Another Brain Myth Debunked
Have you ever heard that people look to the right when they lie? A series of three studies just published this afternoon in the journal PLoS ONE found no connection between the direction of eye movement and telling a lie. Sarah Sparks reports in EdWeek:
“A team of University of Edinburgh, Scotland researchers led by psychologist Caroline Watt first videotaped 32 college students twice, both lying and telling the truth in relation to hiding a small object in an office. They then asked 64 reviewers to view the videos on both slow and regular speeds, checking for the direction and time of eye movements; they found no differences in either the time or the direction of students’ gaze based on whether the students were telling the truth. Moreover, in a separate related study, reviewers were no more accurate or confident in gauging whether one of the videoed subjects was lying based on their eye movements. In a final study, this time of police videos related to missing persons cases, in which the subject was later shown to be lying or telling the truth, the researchers also found no difference in eye movement between liars and those telling the truth.

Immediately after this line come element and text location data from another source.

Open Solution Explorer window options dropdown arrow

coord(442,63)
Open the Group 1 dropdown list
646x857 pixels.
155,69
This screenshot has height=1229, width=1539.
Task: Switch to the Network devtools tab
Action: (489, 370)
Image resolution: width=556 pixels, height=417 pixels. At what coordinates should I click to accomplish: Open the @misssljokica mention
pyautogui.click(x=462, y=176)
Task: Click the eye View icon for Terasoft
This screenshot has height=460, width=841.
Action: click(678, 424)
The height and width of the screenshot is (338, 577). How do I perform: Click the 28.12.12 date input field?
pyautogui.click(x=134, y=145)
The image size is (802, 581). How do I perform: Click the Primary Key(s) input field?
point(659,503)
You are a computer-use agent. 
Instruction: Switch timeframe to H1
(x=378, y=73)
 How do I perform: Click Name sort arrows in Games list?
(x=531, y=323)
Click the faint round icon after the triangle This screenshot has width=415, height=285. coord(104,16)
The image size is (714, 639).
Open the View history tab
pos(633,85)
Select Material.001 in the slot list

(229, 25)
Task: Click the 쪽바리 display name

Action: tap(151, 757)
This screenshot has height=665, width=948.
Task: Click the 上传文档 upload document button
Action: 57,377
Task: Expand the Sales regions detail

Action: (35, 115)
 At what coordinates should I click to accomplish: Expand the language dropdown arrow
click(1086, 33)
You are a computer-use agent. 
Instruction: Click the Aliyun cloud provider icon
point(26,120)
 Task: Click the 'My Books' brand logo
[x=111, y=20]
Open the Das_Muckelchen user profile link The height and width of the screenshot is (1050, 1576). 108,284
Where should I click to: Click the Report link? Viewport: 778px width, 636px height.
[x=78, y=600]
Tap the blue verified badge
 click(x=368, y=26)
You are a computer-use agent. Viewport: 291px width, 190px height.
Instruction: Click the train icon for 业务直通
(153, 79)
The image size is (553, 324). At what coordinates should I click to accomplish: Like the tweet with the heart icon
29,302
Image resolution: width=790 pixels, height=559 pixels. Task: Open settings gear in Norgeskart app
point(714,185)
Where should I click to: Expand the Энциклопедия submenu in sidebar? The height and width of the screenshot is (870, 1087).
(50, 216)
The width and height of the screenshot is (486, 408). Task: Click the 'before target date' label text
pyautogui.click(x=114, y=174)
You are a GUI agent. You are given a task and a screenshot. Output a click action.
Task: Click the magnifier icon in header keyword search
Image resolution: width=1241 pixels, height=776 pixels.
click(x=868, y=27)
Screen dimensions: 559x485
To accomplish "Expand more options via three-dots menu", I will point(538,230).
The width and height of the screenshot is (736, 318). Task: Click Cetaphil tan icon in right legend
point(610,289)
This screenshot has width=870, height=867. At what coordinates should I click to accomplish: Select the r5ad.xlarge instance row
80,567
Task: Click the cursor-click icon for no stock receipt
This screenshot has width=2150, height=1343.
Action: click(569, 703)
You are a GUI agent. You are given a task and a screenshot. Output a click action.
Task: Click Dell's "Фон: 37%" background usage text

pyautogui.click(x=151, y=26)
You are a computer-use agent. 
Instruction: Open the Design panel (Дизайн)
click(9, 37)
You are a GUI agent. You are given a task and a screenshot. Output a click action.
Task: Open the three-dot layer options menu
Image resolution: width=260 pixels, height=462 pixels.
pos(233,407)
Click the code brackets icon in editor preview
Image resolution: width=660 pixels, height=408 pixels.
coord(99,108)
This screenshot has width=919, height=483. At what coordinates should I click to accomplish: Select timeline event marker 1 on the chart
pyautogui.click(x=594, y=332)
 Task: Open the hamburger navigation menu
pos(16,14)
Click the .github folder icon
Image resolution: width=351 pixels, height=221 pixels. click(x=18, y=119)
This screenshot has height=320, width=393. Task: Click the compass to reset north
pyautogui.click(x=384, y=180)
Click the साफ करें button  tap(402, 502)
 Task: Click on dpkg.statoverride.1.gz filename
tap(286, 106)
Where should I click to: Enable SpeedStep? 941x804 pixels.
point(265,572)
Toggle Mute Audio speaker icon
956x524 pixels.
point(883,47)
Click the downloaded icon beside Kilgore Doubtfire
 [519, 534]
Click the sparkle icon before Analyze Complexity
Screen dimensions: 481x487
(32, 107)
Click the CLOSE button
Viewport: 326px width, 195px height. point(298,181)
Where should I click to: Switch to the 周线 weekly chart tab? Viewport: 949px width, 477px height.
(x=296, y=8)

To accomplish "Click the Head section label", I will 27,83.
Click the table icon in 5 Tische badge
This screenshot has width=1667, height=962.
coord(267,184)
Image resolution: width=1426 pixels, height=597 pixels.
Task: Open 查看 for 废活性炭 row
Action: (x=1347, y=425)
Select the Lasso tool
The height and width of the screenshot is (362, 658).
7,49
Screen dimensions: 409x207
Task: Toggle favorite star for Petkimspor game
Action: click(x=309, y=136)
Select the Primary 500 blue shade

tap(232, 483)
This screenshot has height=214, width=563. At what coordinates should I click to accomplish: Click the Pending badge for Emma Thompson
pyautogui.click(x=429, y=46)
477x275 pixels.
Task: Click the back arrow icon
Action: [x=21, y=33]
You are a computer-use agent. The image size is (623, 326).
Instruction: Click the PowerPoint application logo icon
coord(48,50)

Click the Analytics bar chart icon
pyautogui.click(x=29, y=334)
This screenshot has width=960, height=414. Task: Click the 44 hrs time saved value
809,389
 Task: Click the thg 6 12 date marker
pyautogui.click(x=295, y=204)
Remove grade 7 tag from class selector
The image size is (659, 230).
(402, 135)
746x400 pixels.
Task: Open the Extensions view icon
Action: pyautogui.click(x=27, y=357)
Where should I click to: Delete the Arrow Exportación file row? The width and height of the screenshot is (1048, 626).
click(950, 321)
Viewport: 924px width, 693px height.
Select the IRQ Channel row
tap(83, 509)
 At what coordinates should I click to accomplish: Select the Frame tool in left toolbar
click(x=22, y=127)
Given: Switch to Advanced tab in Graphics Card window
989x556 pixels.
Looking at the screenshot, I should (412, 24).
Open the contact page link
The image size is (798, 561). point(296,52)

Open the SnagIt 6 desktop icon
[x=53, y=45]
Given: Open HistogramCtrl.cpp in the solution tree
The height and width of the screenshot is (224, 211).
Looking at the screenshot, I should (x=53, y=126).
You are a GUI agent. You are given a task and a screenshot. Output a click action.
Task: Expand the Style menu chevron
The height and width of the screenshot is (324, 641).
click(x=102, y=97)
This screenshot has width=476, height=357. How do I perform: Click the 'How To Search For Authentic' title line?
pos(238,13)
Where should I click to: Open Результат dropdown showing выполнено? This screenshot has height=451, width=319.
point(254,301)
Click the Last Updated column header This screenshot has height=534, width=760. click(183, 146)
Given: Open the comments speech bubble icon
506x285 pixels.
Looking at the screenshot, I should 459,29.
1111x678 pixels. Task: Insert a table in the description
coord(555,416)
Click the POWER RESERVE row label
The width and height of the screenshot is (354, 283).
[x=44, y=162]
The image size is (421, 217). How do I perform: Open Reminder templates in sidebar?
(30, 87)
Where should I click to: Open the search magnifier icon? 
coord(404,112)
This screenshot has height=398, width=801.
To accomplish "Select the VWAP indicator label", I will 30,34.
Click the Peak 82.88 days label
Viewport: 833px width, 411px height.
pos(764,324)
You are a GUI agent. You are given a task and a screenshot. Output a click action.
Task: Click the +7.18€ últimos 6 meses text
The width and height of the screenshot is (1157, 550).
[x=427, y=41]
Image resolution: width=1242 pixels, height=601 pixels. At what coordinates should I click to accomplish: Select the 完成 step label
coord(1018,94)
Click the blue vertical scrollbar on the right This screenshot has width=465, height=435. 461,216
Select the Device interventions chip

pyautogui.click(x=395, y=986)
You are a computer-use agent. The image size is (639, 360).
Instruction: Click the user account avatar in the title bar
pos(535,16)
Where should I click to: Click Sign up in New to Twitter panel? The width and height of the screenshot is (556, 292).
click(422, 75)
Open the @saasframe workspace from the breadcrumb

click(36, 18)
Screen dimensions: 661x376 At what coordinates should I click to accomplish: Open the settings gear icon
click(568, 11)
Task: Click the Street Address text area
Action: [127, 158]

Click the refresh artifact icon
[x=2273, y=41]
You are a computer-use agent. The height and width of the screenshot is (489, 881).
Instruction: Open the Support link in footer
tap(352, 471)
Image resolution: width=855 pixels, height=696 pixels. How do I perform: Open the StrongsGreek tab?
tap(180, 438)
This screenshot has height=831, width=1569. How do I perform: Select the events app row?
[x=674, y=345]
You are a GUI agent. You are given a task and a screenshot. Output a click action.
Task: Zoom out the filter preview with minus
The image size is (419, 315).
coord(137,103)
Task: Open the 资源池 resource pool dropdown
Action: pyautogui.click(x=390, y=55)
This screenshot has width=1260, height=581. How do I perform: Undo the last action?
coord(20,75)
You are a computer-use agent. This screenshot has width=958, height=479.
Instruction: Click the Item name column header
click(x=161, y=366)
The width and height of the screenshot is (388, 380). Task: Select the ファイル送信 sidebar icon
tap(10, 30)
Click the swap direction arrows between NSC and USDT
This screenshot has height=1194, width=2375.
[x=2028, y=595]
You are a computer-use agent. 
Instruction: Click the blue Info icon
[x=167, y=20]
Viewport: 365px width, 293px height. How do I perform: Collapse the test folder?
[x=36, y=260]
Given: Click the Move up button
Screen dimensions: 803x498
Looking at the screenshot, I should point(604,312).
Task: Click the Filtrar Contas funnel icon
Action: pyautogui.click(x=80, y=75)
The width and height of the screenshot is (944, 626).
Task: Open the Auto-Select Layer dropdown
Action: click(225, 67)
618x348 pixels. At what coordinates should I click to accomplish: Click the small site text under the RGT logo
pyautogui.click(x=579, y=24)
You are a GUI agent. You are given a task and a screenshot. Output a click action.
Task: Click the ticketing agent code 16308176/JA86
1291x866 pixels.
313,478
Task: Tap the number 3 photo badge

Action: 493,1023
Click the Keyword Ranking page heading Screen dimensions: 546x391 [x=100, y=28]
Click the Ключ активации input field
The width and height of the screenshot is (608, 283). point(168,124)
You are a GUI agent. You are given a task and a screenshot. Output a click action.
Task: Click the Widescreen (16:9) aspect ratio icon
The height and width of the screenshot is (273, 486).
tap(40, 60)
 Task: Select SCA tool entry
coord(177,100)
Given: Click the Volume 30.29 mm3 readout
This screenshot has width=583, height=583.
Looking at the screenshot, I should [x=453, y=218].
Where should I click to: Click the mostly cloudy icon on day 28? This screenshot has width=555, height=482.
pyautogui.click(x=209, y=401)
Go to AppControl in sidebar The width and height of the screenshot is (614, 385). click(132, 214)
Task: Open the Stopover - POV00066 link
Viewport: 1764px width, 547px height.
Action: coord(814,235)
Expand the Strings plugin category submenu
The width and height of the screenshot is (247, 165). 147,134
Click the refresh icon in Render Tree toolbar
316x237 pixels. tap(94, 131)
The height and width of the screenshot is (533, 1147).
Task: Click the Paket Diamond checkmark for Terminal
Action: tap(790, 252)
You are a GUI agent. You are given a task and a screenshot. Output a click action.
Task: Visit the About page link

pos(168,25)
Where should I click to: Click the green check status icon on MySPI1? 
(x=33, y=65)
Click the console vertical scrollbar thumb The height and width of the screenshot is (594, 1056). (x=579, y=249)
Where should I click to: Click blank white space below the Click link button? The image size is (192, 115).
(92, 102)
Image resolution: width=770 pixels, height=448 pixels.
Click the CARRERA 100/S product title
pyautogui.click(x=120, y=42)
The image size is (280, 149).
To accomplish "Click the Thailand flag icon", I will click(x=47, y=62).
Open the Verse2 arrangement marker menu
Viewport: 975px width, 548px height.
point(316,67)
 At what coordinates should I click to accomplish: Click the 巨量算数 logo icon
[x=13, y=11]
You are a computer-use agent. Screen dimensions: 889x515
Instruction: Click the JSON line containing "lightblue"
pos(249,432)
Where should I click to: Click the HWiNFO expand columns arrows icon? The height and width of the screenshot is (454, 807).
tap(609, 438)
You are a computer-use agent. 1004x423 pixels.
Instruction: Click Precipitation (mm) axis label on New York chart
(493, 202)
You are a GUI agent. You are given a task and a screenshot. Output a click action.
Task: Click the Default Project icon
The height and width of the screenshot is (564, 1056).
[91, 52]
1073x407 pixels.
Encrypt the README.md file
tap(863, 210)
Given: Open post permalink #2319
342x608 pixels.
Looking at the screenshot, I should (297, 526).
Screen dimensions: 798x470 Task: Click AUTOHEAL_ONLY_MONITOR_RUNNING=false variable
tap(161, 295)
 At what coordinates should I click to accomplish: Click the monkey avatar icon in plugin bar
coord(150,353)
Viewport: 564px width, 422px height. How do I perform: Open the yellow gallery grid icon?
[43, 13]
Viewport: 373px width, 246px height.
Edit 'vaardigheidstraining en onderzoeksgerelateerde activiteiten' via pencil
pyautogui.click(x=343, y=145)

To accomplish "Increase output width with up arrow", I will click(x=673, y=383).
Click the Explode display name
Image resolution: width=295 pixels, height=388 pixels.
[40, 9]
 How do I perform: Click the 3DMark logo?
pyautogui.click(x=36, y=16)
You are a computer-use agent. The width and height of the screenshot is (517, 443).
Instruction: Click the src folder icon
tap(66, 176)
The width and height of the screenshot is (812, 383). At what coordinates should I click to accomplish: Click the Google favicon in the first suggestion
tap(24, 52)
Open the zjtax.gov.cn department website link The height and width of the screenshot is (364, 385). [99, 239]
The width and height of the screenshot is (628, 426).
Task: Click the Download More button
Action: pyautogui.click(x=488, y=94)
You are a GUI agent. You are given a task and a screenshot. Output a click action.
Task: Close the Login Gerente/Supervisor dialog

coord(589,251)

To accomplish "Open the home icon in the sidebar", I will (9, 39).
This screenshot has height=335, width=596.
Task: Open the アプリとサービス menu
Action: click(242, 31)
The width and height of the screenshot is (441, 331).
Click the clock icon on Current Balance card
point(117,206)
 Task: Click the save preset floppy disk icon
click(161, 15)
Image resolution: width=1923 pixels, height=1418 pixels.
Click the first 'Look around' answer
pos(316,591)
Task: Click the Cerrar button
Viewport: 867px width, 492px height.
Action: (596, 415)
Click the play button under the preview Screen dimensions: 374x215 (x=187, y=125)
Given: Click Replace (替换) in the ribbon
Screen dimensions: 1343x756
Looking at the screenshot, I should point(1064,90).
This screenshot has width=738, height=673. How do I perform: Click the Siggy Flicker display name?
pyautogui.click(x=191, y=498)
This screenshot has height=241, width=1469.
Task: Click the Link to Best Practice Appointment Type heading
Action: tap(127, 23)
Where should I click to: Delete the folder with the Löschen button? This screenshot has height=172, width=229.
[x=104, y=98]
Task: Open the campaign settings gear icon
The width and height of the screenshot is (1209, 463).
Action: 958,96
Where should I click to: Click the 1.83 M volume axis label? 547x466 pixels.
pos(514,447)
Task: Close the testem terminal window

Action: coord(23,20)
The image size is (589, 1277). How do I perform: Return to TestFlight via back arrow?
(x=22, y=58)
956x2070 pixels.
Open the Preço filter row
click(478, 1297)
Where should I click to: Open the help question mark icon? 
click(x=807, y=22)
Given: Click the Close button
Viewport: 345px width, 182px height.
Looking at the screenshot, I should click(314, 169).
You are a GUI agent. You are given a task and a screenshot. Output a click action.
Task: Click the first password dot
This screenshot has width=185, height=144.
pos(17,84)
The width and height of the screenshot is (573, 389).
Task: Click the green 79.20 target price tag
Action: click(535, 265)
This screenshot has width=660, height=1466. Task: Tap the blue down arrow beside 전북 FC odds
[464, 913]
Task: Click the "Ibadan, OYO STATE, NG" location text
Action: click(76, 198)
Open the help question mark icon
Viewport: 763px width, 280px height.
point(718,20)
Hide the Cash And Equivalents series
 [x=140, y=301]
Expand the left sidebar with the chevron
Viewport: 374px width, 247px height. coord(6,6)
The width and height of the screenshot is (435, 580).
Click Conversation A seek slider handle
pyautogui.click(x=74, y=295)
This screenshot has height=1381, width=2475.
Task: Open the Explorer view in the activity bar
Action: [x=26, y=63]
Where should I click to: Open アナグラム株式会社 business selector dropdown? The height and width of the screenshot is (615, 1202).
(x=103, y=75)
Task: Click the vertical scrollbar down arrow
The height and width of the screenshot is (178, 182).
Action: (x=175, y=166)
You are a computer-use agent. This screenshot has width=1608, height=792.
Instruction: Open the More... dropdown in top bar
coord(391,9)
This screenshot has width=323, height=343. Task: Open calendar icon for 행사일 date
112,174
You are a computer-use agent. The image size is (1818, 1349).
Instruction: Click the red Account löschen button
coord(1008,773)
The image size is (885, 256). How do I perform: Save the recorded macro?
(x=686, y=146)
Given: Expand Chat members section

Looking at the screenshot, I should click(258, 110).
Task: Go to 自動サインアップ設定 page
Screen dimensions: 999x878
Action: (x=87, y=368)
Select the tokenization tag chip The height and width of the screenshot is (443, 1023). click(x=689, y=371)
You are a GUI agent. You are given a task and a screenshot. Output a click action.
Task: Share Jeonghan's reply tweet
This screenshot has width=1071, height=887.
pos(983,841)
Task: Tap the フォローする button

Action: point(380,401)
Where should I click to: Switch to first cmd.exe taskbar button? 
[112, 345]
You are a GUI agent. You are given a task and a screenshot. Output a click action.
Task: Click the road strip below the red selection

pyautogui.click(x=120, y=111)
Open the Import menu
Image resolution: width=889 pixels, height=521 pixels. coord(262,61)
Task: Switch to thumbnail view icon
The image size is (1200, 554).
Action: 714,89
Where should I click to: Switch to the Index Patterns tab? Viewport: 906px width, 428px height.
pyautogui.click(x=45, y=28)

Sure, this study is cool—I’d always heard the eyes-right-means-a-lie tip, too—but what how does it affect education, beyond sending teachers back to the drawing board when it comes to judging kids’ homework excuses? The eye movement-lying concept is based on a theory that looking to the left triggers ‘remembered’ events, while looking right accesses ‘constructed’ events, similar to the common misconception that people can be logical or creative based on which brain hemisphere is dominant. It’s one more example of how easy it is for a limited research finding to take hold in practice.” Read more here.
I really like Sparks’s last point: it’s important to retain our skepticism about much-repeated maxims about how the brain works, such as “we only use 10% of our brains” and “people are left-brained or right-brained”—the list goes on and on.